--- Data under study ---
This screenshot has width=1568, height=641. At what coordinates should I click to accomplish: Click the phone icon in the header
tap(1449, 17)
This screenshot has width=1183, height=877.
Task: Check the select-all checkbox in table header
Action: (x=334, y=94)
---
Task goal
All of the records go in your answer, copied exactly.

Solution
This screenshot has width=1568, height=641. At what coordinates should I click to accomplish: Click the phone icon in the header
tap(1449, 17)
This screenshot has width=1183, height=877.
Task: Check the select-all checkbox in table header
Action: (x=334, y=94)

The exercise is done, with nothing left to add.